Moreover, the overhaul proposes to impose taxes on digital goods and services, such as streaming platforms, which could yield approximately $40 million each year in revenue. These adjustments are also set to provide funding for increased teacher salaries and to double exemptions for senior citizens from income tax.
However, the proposed reforms have encountered resistance from various stakeholders, including local government leaders, legislative representatives from both political parties, and special interest groups spanning from the film industry to petrochemical advocates. The legislature’s special session is scheduled to conclude in three weeks, adding urgency to discussions. “There’s a consensus that this is being rushed and could lead to significant negative consequences,” remarked Democratic Representative Mandie Landry, a vocal critic of the proposed tax changes.
Local governments have raised alarms over a potential loss of crucial revenue, although Landry has assured them that measures will be taken to mitigate these losses. For instance, Rapides Parish is projected to lose over $20 million due to the proposed changes, as stated by Tax Administrator Betty Jo Bourgeois.
In a bid to address concerns, the Senate Revenue and Fiscal Affairs committee has amended the proposal to permit local authorities to continue imposing taxes on prescription medications, a vital revenue stream initially threatened by the reforms. Nonetheless, Bourgeois expressed uncertainty regarding her parish’s financial stability following the proposed changes.

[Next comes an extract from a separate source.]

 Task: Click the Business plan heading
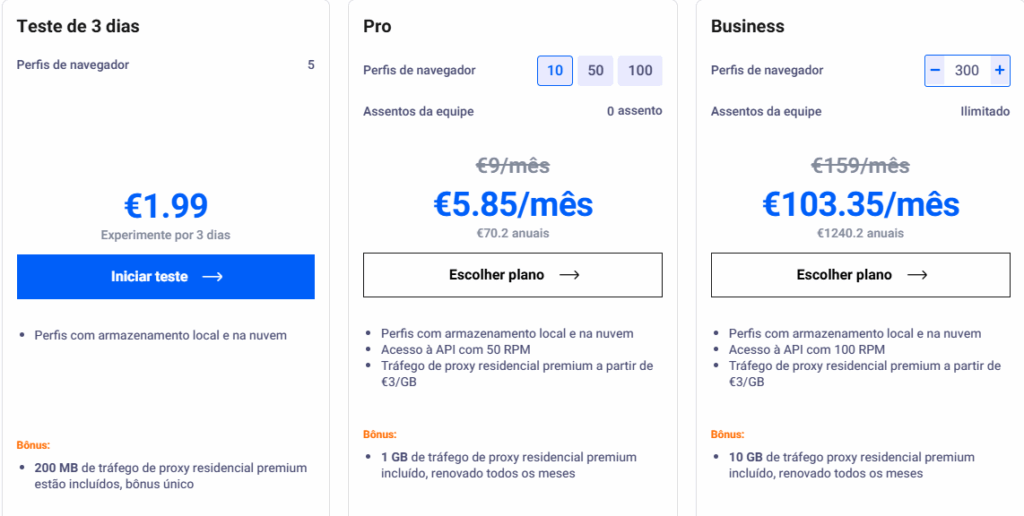[x=748, y=26]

Originally, the tax reform package suggested eliminating tax credits linked to film production and the development of historic properties; however, these credits were preserved, albeit with some reductions, after intense pushback from industry stakeholders. The committee also opted to maintain tax incentives for foreign trade zones at Louisiana ports tailored for the oil and gas sector, ensuring substantial savings for those industries.
While several Democratic lawmakers have supported the tax reform proposals, a faction opposes the measures on the premise that they disproportionately favor corporate shareholders at the expense of lower-income households. A recent report from a progressive think tank highlights that Louisiana’s tax system ranks as the tenth most regressive nationwide.
Crucially for the tax overhaul’s success, a faction of Republican lawmakers has expressed skepticism about the inclusion of new sales taxes on services, causing a stalemate regarding the revenue-generating elements of the plan.
To address the anticipated $1.3 billion budget shortfall resulting from the proposed income tax reductions, lawmakers are pressed to find a workable solution. A vital bill that expands sales tax to 42 new services, such as car washes, requires the backing of approximately six or seven Republican legislators to secure the two-thirds majority necessary for passage. However, this bill has been stalled in the House, noted by Representative Neil Riser, who sponsors the legislation.
To appease dissenters, Riser has suggested narrowing the scope of taxable services to just 19. Meanwhile, Senator Franklin Foil, the chair of the Revenue and Fiscal Affairs committee, acknowledged a lack of enthusiasm for extending sales taxes to additional services at this point.
On Tuesday, the committee also proposed reducing the highest corporate income tax rate from 7.5% to 6%, although Governor Landry initially sought a flat rate of 3.5%. Another avenue for potential revenue generation includes an increase in the statewide sales tax to 4.50%, while Landry’s proposal aimed to maintain the current rate of 4.45% by extending a temporary increase of 0.45% that is due to expire next year.
Louisiana currently holds the distinction of having the highest combined state and average local sales tax rate in the United States, which stands at 9.56%. Foil expressed optimism that achieving a lower income and corporate income tax rate would positively impact the state, despite the necessity of higher sales taxes to facilitate it. “It’s a decision we will need to confront,” Foil stated.